The reference ellipsoid is an arbitrary reference surface that is a rough approximation of the Earth’s shape, which is basically a sphere ‘flattened’ at its poles. The length of one of the axes at the equator is chosen so that the ellipsoid coincides with mean sea level at this latitude. It is the first-order definition of the non-spherical shape of the Earth as an ellipsoid of revolution.

## Geoid

The marine geoid is the shape of the sea surface assuming the complete absence of perturbing forces (tides, wind, currents, etc.). The geoid reflects the Earth’s gravitational field (it is an equipotential surface) and varies in height by as much as 100 metres over distances of several thousand kilometres due to uneven mass distribution within the planet’s crust, mantle and core. Other, less pronounced irregularities are also visible over smaller distances. These reflect the ocean bottom topography.

The marine geoid can be estimated also using altimetry measurements of sea surface height.

The absolute dynamic topography, used to derive ocean currents, can be defined as the mean sea surface height with respect to the geoid.

## Mean sea surface

The Mean Sea Surface represents the sea level due to constant phenomena. It is the sum of the geoid and the Mean Dynamic Topography (that includes the permanent stationary component of ocean dynamic topography).

The Mean Sea Surface is computed from altimetry, averaging data over several years.

Sea level anomalies (also called sea surface height anomalies) are sea surface heights with respect to the Mean Sea Surface (MSS). It is not to be confused with what is usually called ‘Mean Sea Level’ ( MSL), which is a measure of the sea level variations over time (see Applications: Ocean: Mean Sea Level).

A mean profile can also be used, which is the mean of the sea surface along the tracks of a specific satellite (whereas MSS can be computed from several satellites)

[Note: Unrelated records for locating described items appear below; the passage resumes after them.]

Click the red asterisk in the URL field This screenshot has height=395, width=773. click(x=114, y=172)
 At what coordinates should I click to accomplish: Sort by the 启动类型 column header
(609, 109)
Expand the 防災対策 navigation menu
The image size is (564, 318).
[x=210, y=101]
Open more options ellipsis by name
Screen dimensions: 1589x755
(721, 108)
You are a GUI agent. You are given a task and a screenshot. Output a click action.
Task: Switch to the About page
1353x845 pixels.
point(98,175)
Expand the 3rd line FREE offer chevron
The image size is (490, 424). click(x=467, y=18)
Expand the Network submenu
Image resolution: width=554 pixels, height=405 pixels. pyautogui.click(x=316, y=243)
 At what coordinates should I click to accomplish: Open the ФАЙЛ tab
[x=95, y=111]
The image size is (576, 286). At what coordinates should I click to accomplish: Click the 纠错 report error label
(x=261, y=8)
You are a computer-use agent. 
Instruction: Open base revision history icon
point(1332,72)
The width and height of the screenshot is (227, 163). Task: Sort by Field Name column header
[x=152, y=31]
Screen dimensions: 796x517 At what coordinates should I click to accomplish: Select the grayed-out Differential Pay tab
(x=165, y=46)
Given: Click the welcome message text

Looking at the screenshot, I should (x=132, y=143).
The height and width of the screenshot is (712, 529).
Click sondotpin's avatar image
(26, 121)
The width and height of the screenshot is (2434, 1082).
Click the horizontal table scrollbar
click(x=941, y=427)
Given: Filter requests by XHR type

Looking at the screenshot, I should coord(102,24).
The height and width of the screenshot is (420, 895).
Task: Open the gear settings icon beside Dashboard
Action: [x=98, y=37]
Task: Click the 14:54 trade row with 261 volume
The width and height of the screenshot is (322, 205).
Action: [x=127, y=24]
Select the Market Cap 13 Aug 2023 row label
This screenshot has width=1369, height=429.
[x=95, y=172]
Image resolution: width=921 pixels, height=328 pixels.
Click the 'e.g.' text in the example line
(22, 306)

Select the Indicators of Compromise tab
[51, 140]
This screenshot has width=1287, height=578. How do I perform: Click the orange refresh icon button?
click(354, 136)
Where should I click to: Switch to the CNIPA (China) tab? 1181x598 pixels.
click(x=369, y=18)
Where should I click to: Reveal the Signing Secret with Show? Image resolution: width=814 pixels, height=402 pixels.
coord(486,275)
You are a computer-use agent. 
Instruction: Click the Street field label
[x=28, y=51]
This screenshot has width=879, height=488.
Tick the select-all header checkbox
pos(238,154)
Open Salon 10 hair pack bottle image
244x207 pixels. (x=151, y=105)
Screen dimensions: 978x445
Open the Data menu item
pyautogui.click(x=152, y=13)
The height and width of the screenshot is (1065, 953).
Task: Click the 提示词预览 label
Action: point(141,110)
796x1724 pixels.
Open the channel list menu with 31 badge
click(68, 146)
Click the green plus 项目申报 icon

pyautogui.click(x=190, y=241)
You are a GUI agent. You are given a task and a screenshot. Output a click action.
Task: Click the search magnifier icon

## Mean dynamic topography

The Mean Dynamic Topography is the permanent stationary component of ocean dynamic topography.

This mean circulation is not produced directly from altimetry data, which rather provide the mean sea surface, consisting of the marine geoid plus the sea elevation due to the mean oceanic. We, therefore, have to combine altimetry data with other data (*in-situ*, gravimetric satellites, etc), to determine the geoid precisely, and by subtracting it, compute the mean circulation.

The relation between those three reference surfaces (each one referenced to a Reference ellipsoid) can be formalized as follow:

Mean Sea Surface (MSS) = Geoid + Mean Dynamic Topography (MDT)

Quantities computed from altimetric heights can be thus defined:**Sea Surface Height** (SSH) is the sea surface height with respect to the Reference ellipsoid**Dynamic topography** (or Absolute Dynamic Topography, ADT; sometimes called Sea Surface Topography — which can be misleading with Sea Surface Temperature, however) is the sea surface height with respect to the geoid**Sea Level Anomalies** (SLA, also called SSHA, Sea Surface Height Anomalies) is the sea surface height with respect to a Mean Sea Surface or a Mean profile

So, **SSH = (Altitude – Range – corrections) = geoid + ADT = MSS + SLA/SSHA = geoid + MDT + SLA/SSHA**

## Bathymetry

Bathymetry is the measurement of the ocean depths. Although is has no direct use in altimetry data processing, it can be useful in shallow water (since ocean altimetry is not as effective there), or for comparing with ocean features such as currents.

Bathymetry can be computed using among other things altimetry sea surface height measurements (via the geoid).